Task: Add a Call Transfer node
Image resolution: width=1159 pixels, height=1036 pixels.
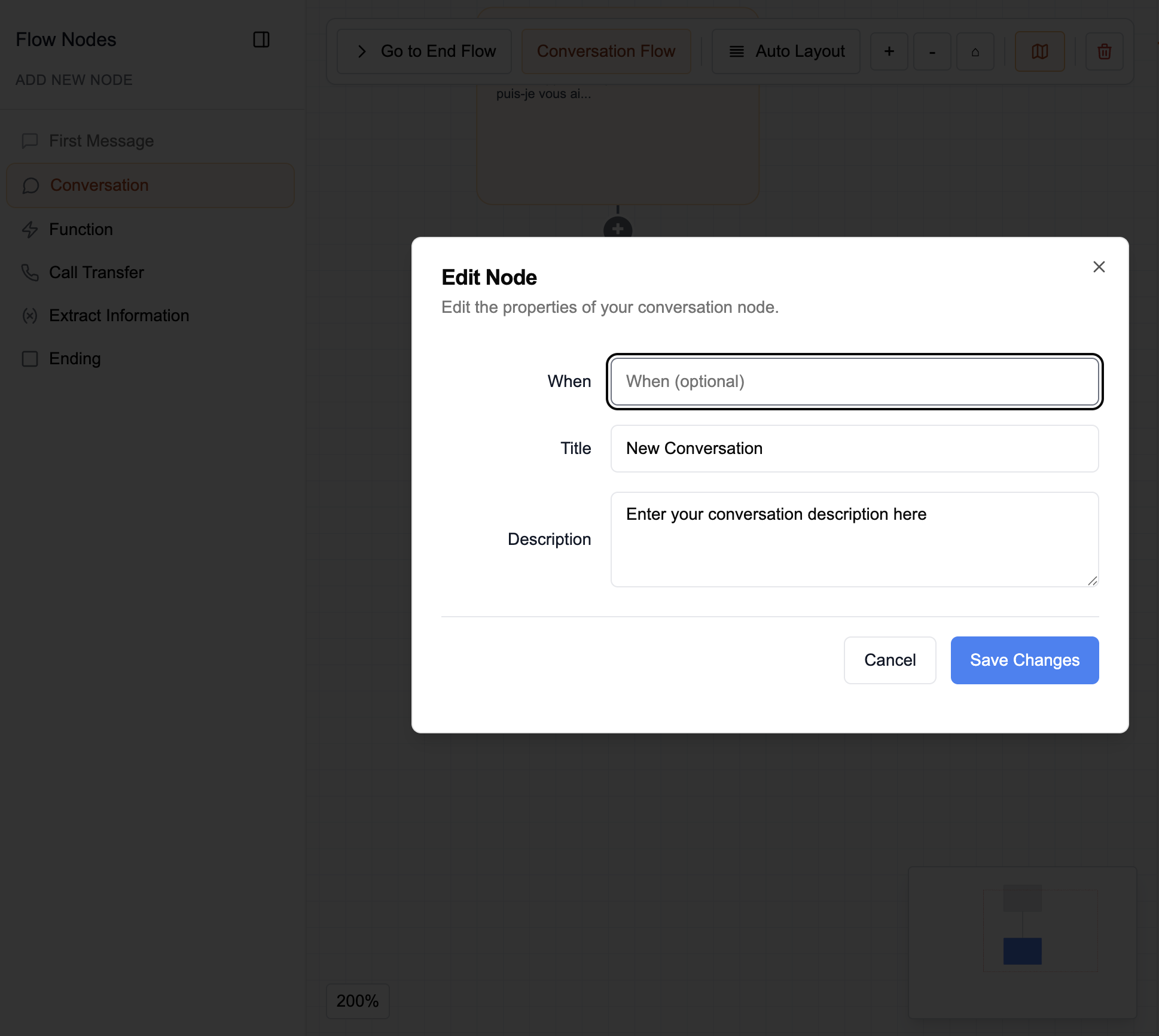Action: tap(96, 273)
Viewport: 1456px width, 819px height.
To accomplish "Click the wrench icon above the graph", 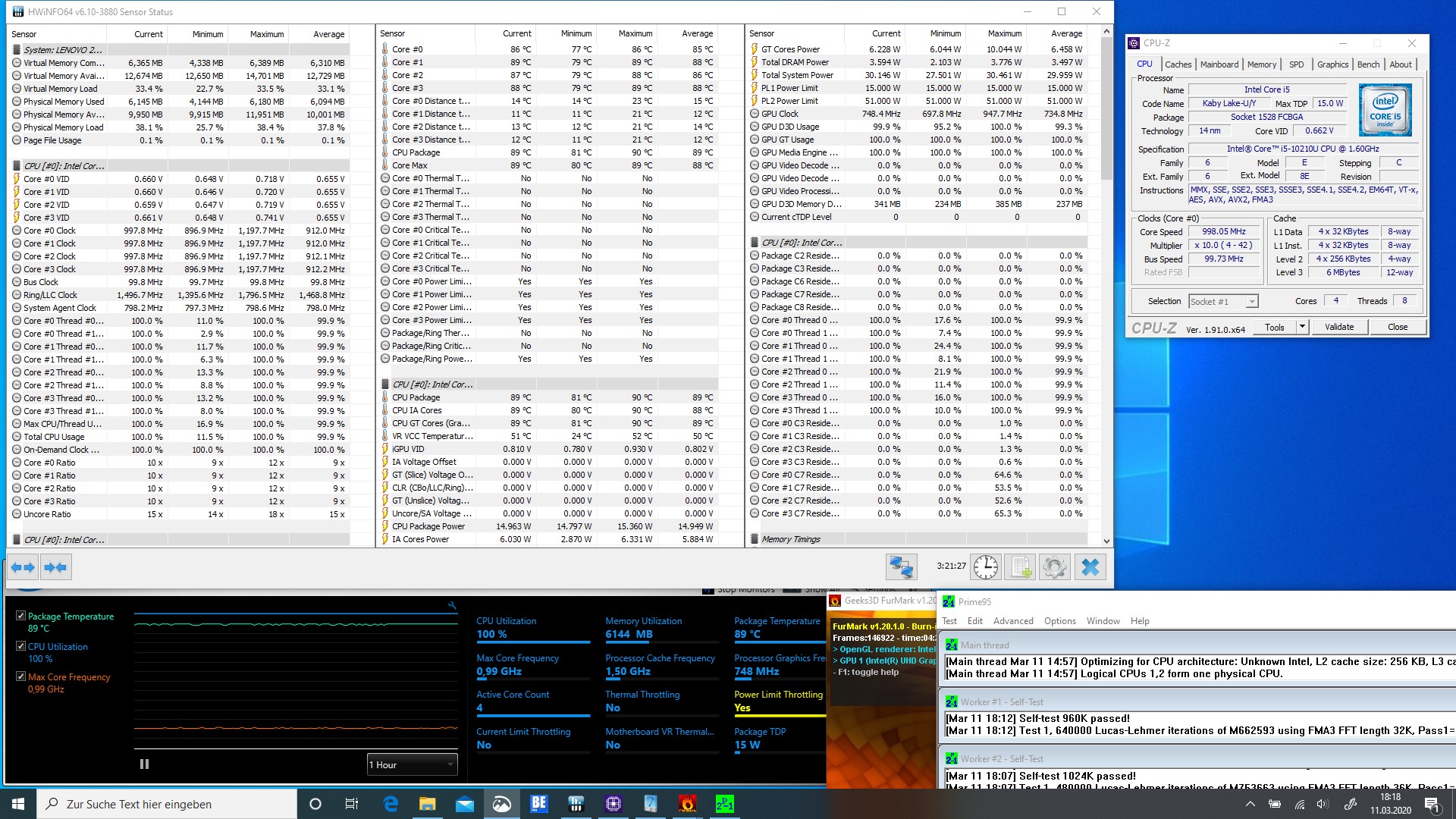I will [452, 605].
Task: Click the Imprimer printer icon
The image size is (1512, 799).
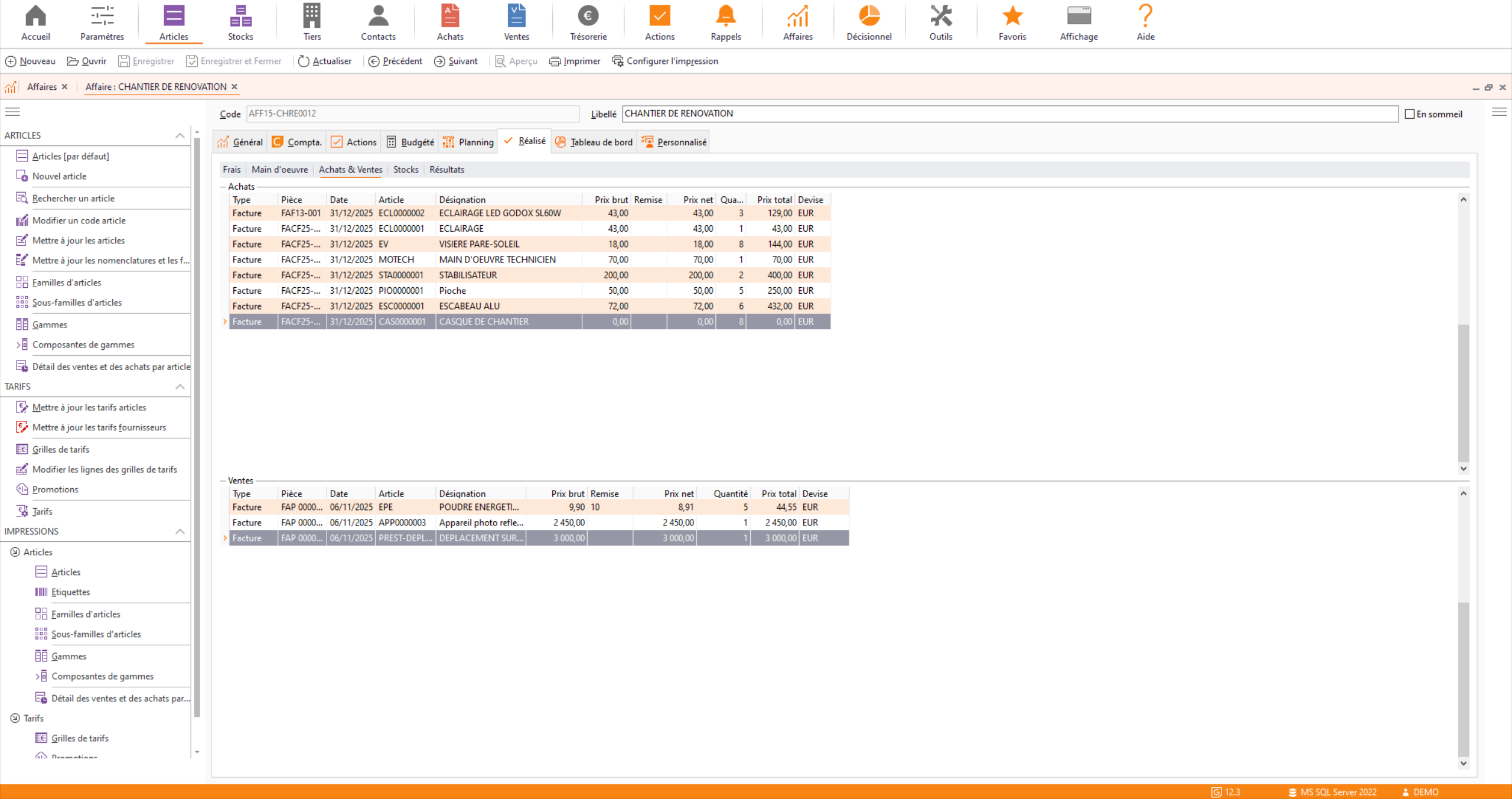Action: 555,61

Your assignment: Search the data for the word "Task" and copy each line where it appears.

Result of the exercise:
Task: Add a Call Transfer node
Task: Click the Imprimer printer icon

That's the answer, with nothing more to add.